Exercise | Below are entries. Reproduce exactly the lines between the line holding "The Lifespan Learning Institute (44, 2415)" and the line holding "Zimbardo (23, 1968)", inclusive, and only those.

** Opening Data block **

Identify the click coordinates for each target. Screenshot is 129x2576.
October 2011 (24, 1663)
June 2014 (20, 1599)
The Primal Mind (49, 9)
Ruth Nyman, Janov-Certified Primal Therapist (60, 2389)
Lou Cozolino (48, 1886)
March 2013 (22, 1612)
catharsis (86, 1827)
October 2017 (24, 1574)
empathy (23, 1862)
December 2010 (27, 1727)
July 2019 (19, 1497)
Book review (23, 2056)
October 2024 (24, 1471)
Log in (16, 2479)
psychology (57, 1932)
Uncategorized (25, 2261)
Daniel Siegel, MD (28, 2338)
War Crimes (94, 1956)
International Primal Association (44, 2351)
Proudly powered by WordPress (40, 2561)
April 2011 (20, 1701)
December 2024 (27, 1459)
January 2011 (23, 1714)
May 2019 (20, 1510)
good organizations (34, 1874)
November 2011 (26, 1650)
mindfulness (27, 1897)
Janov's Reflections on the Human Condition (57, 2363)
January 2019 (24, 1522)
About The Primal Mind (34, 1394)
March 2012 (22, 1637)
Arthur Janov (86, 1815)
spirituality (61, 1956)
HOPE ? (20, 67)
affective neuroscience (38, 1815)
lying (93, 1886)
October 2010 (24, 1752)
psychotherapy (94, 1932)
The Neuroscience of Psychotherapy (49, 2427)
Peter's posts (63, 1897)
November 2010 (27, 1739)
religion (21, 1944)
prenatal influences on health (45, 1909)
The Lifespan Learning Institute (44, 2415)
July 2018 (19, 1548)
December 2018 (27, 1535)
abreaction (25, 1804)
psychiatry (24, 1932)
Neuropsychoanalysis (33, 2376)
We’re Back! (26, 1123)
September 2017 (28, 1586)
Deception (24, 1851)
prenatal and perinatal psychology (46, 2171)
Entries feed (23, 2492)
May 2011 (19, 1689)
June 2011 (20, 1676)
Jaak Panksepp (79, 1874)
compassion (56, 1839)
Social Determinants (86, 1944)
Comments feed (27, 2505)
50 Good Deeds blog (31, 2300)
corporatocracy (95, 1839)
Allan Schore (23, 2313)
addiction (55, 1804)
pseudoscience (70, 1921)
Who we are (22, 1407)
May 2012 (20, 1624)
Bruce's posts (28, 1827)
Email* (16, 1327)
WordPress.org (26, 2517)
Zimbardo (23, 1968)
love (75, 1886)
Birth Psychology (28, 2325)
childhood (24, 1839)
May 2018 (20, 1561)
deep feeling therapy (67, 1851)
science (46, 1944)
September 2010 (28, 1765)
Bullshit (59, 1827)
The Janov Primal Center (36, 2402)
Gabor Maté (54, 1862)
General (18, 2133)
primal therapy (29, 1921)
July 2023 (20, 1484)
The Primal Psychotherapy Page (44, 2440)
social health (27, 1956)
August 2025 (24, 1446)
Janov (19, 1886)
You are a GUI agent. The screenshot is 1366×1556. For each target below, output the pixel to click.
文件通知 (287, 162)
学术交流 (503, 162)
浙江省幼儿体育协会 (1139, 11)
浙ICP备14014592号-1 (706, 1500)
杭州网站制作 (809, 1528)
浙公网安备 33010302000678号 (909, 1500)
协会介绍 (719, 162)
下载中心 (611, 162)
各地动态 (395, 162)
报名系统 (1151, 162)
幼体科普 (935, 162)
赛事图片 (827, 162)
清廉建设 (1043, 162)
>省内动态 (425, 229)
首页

** Closing Data block **

Response for this exercise |
The Lifespan Learning Institute (44, 2415)
July 2018 (19, 1548)
December 2018 (27, 1535)
abreaction (25, 1804)
psychiatry (24, 1932)
Neuropsychoanalysis (33, 2376)
We’re Back! (26, 1123)
September 2017 (28, 1586)
Deception (24, 1851)
prenatal and perinatal psychology (46, 2171)
Entries feed (23, 2492)
May 2011 (19, 1689)
June 2011 (20, 1676)
Jaak Panksepp (79, 1874)
compassion (56, 1839)
Social Determinants (86, 1944)
Comments feed (27, 2505)
50 Good Deeds blog (31, 2300)
corporatocracy (95, 1839)
Allan Schore (23, 2313)
addiction (55, 1804)
pseudoscience (70, 1921)
Who we are (22, 1407)
May 2012 (20, 1624)
Bruce's posts (28, 1827)
Email* (16, 1327)
WordPress.org (26, 2517)
Zimbardo (23, 1968)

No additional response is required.